Ash Wednesday reminds us with words that we are dust while ashes are placed on our foreheads. The dust recalls us to our creation as the dust into which God has breathed his life-giving spirit. The ashes are the ashes of repentance because of our having turned away from God in sin. They turn us to redemption.

The ashes are made from burning last years’ palm crosses. Fire ends in ashes. But these ashes mark a new beginning, a renewal in love. Lent is the pilgrimage of love. That love is the perfecting grace of Christ, the divine love incarnate who goes the way of our imperfect loves to make perfect our loves. There must be in us the continual purgation and purification of our loves. They are purged and purified in the passion of Christ, in the pilgrimage of his perfect love for us. That is the intent of Lent and the significance of beginning in ashes.

We are called to repentance. This requires an awareness of our imperfect loves. The ashes mark a beginning with a twofold emphasis. There is conversion from sin and there is contrition for sin. Fire ends in ashes but God’s love is the greater fire which makes something out of the ashes of our lives. We are to arise from the ashes in the renewal of faith, hope and love.
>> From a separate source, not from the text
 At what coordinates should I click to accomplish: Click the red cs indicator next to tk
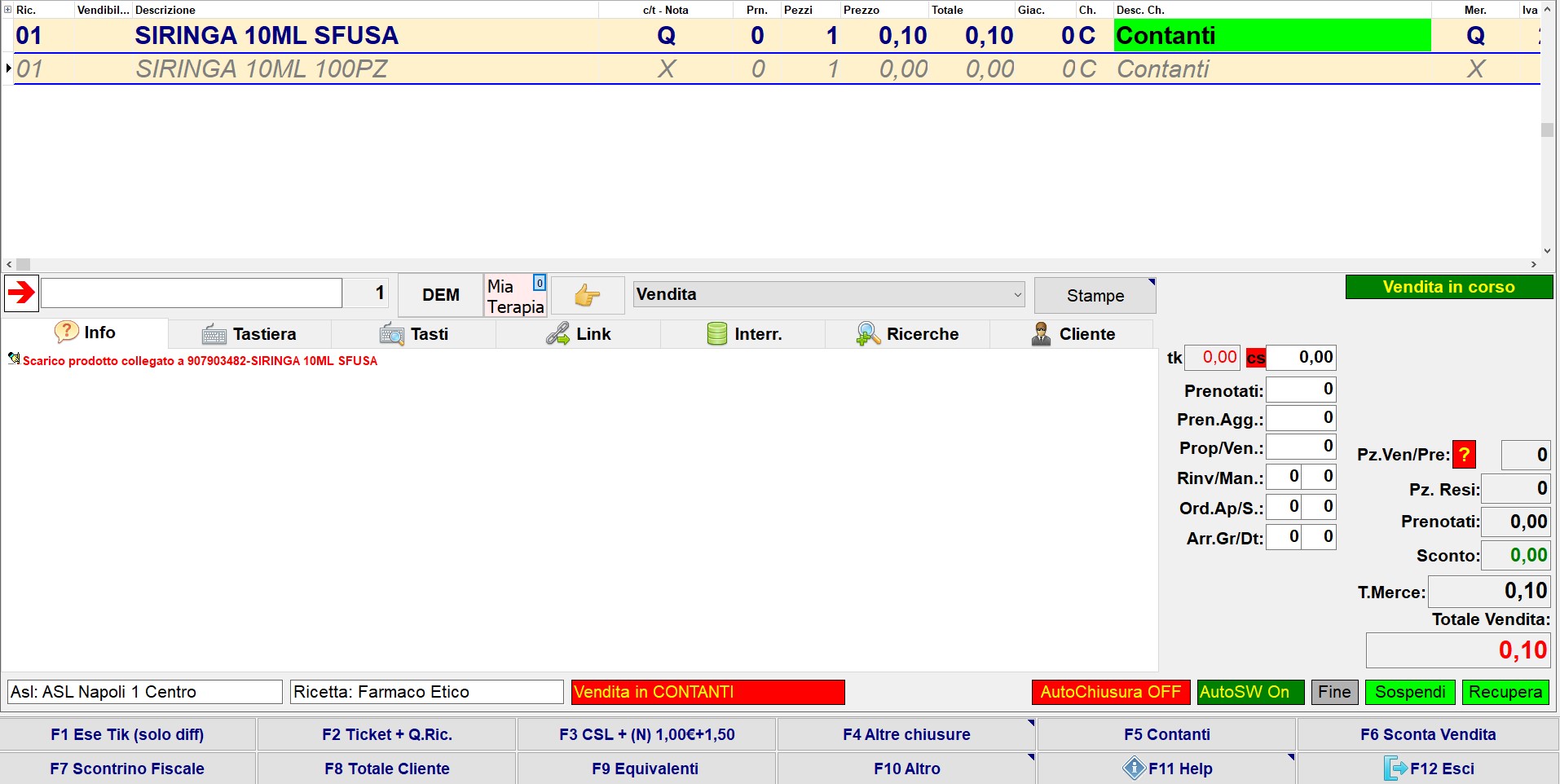pyautogui.click(x=1255, y=358)
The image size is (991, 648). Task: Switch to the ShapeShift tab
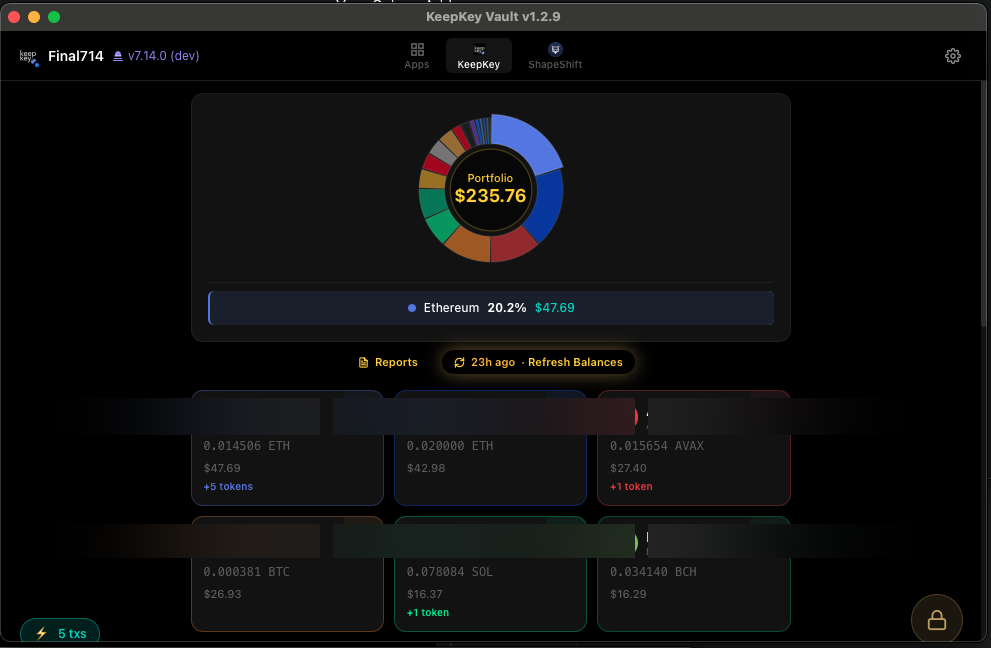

It is the joy of renewing love. There is the joy of knowing that we have a gracious God to whom we may return, yet again. Repentance is the gracious stirring of his love in us recalling us to the truth of ourselves as found in him.

The ashes placed on our foreheads signify at once the rational faculty by which we are made in God’s image and the misuse of that divine image in us by our willful disobedience. The ashes are placed on our foreheads with the words that recall the dust of our origins but also our end, namely, dust dignified with divinity.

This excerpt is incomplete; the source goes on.